(Target position rows)
▼

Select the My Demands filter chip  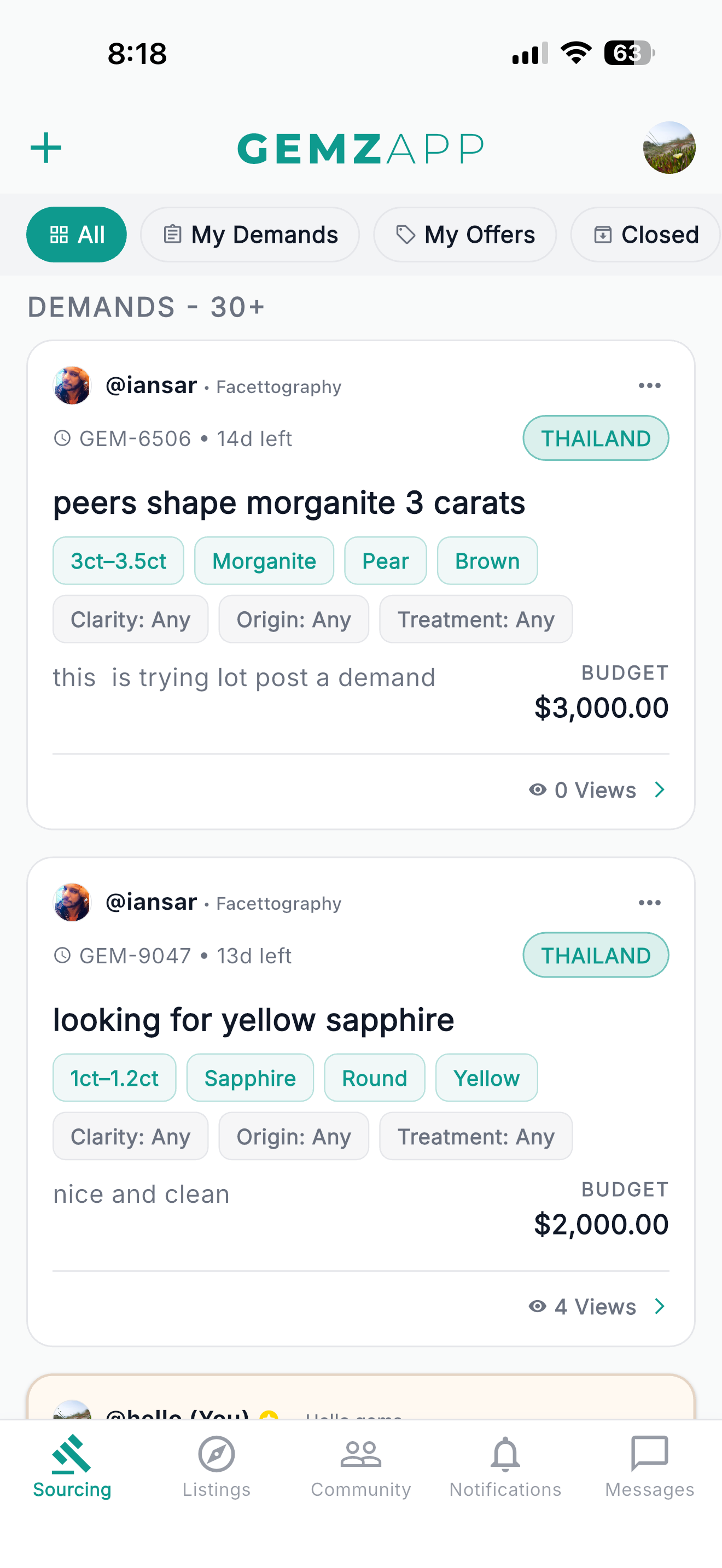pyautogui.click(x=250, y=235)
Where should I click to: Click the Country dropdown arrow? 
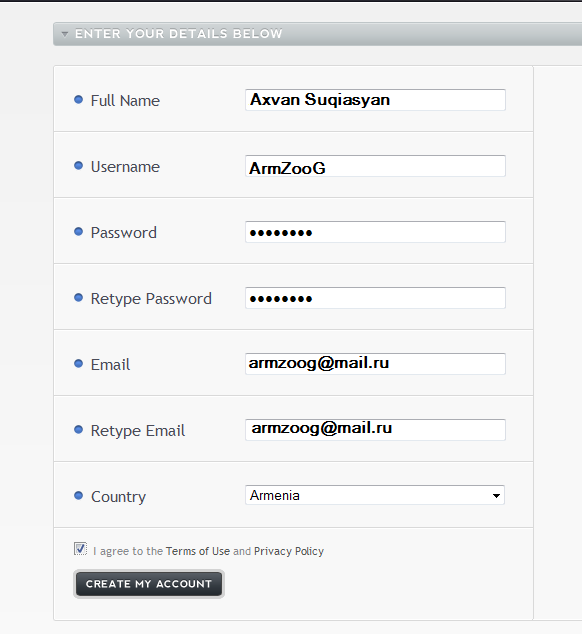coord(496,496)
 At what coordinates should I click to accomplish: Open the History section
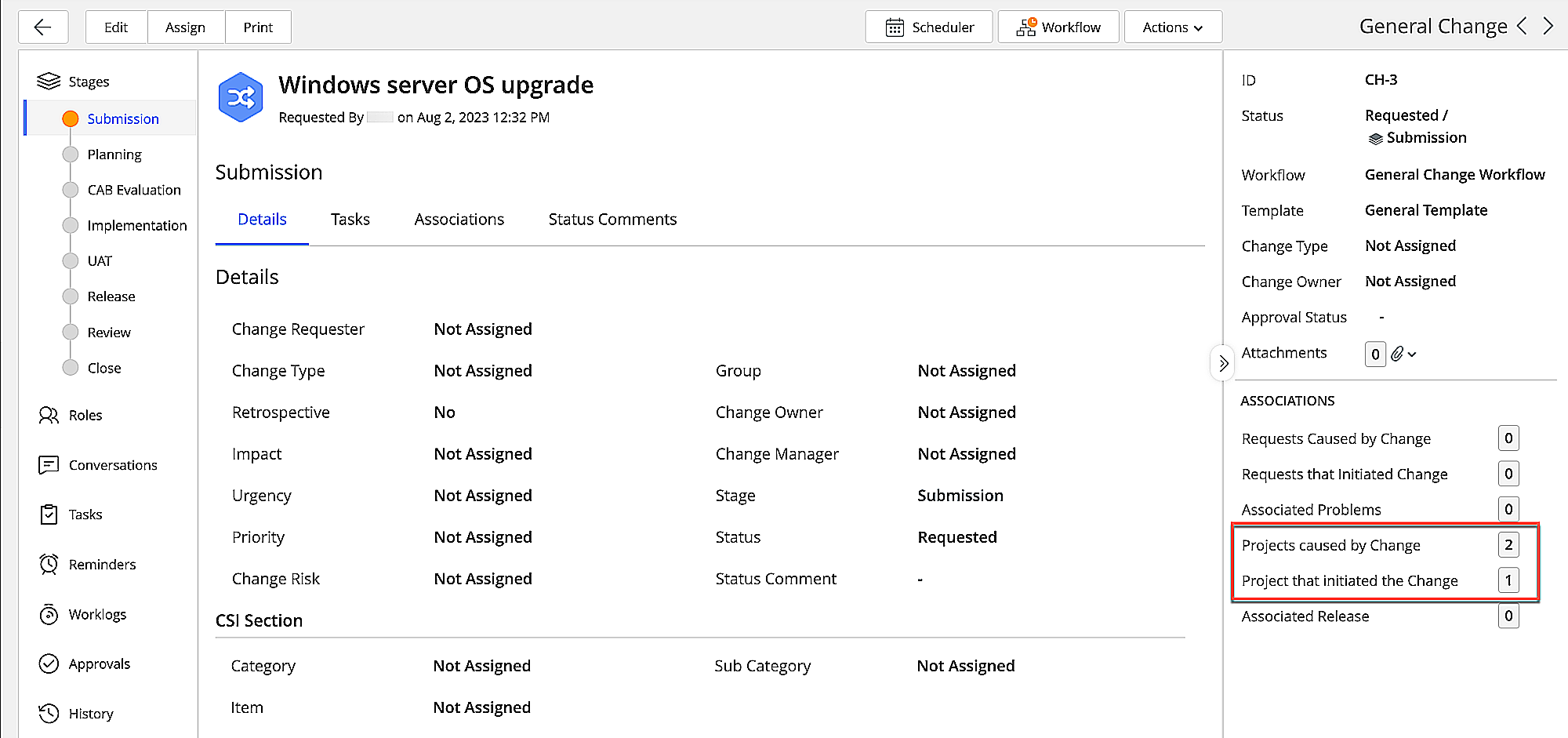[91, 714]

▲

WHAT YOU WILL DO: List each line from the rows above that contains the word "should".

RESPONSE:
Where should I click to: Click the Country dropdown arrow? 
 At what coordinates should I click to accomplish: Open the History section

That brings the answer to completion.